## Task instructions
Render this sentence from the forum thread on Python multiprocessing into French: "The problem has to do with the way multiprocessing works."

## Source passage
6

I've been spending some time trying to understand multiprocessing, though its finer points evade my untrained mind. I've been able to get a pool to return a simple integer, but if the function doesn't just return a result like all of the examples I can find (even in the documentation, it's some obscure example I can't quite understand.

Here is an example I'm trying to get working. BUT, I can't get it working as intended, and I'm sure there's a simple reason why. I may need to use a queue or shared memory or a manager, but as many times as I read the documentation I can't seem to wrap my brain around what it actually means and what it does. All I've been able to get an understanding of so far is the pool function.

Also, I'm using a class as I need to avoid using global variables as in this question's answer.

import random

class thisClass:
    def __init__(self):
        self.i = 0

def countSixes(myClassObject):
    newNum = random.randrange(0,10)
    #print(newNum) #this proves the function is being run if enabled
    if newNum == 6:
        myClassObject.i += 1

if __name__ == '__main__':
    import multiprocessing
    pool = multiprocessing.Pool(1) #use one core for now

    counter = thisClass()

    myList = []
    [myList.append(x) for x in range(1000)]

    #it must be (args,) instead of just i, apparently
    async_results = [pool.apply_async(countSixes, (counter,)) for i in myList]

    for x in async_results:
        x.get(timeout=1)

    print(counter.i)

Can someone explain in dumb-dumb what needs to be done so I can finally understand what I'm missing and what it does?

squid808
  • 1,430
  • 2
  • 14
  • 31
  • 2
    Rereading your question, I understand now that you thought using a class would avoid [this problem](http://stackoverflow.com/questions/2080660/python-multiprocessing). It won't. If you really want to share memory between processes (which the docs themselves advise against!) then you'll have to use `multiprocessing`'s built-in datatypes as described [here](http://docs.python.org/library/multiprocessing.html#sharing-state-between-processes). – senderle Jun 15 '11 at 17:27

1 Answers1

12

It took me a while to understand what you want to happen. The problem has to do with the way multiprocessing works. Basically, you need to write your program in a functional style, instead of relying on side-effects as you do now.

## Information supplied
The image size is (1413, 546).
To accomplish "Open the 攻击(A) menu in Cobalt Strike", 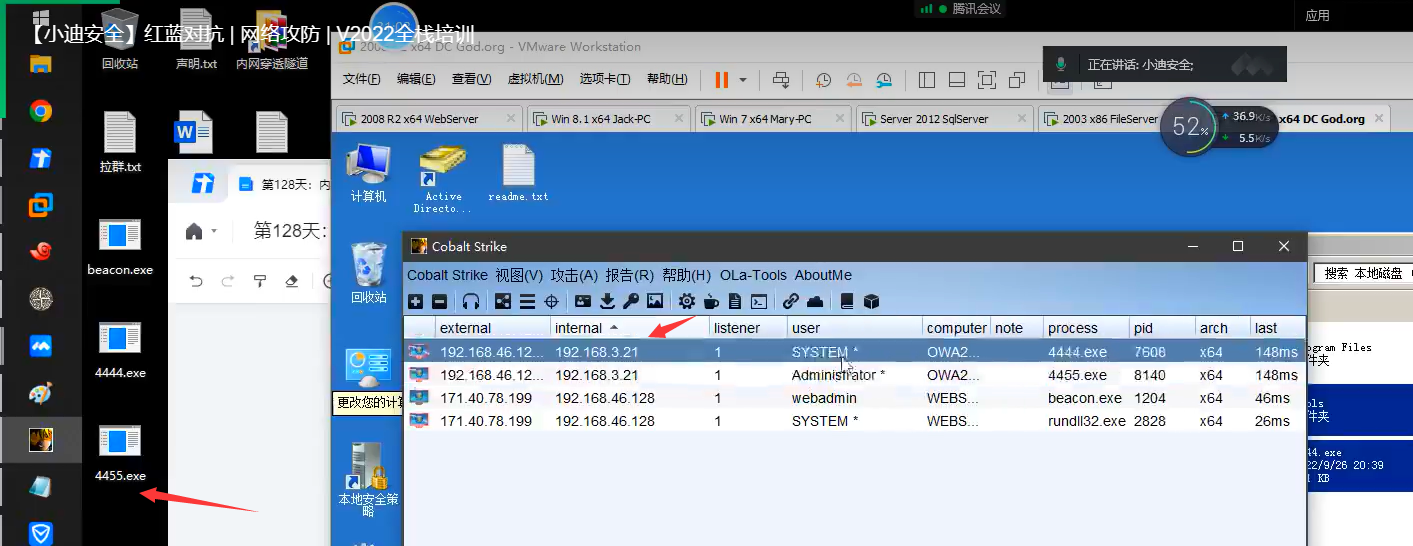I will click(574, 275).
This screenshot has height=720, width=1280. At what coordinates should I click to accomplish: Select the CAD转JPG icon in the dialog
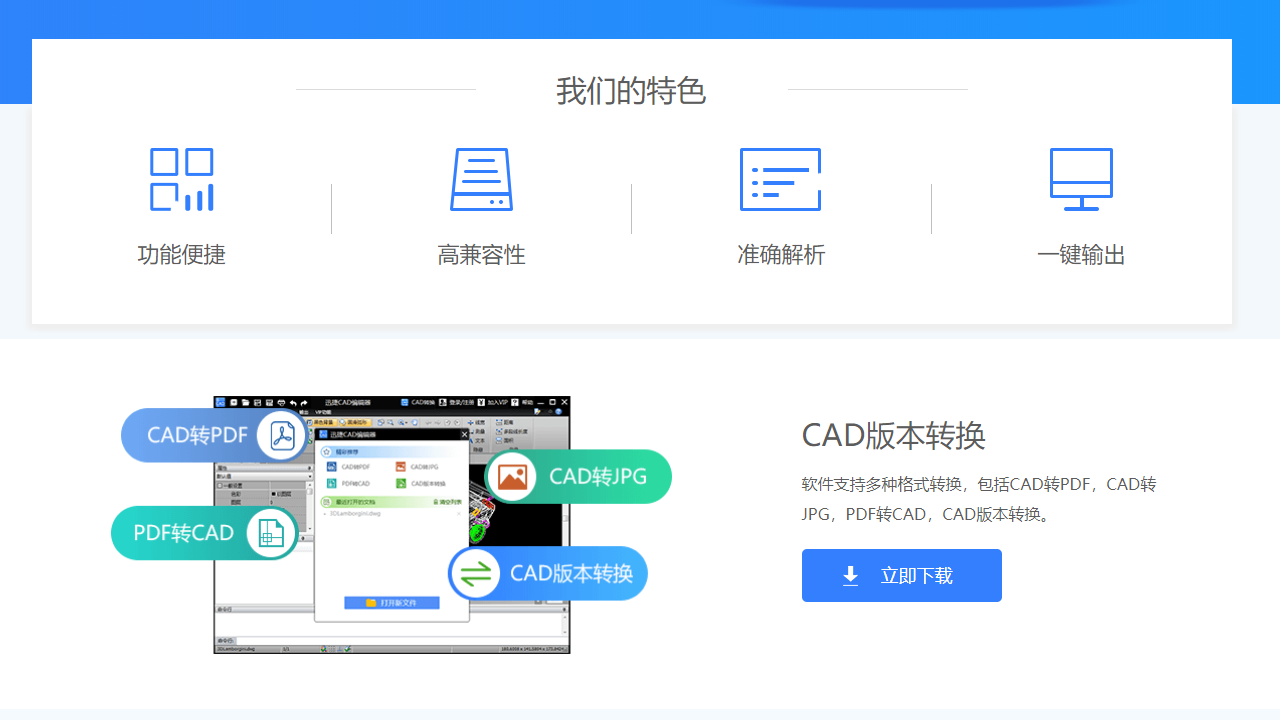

## Reply to the task
Le problème est lié à la manière dont fonctionne multiprocessing.